Data for analysis –
○ ○ ○

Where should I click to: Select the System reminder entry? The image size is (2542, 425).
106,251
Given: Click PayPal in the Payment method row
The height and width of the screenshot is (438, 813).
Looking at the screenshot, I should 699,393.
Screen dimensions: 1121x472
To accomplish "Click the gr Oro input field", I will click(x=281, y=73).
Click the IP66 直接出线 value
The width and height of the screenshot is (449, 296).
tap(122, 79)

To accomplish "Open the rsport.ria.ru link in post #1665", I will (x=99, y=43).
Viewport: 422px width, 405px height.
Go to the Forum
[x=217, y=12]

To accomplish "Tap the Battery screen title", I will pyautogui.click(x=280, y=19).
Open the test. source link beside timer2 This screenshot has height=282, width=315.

○ ○ ○

What you should do – Word for word, retype all of the entries above.

Solution to the problem –
Where should I click to: Select the System reminder entry? The image size is (2542, 425).
106,251
Given: Click PayPal in the Payment method row
The height and width of the screenshot is (438, 813).
Looking at the screenshot, I should 699,393.
Screen dimensions: 1121x472
To accomplish "Click the gr Oro input field", I will click(x=281, y=73).
Click the IP66 直接出线 value
The width and height of the screenshot is (449, 296).
tap(122, 79)

To accomplish "Open the rsport.ria.ru link in post #1665", I will (x=99, y=43).
Viewport: 422px width, 405px height.
Go to the Forum
[x=217, y=12]

To accomplish "Tap the Battery screen title", I will pyautogui.click(x=280, y=19).
Open the test. source link beside timer2 This screenshot has height=282, width=315.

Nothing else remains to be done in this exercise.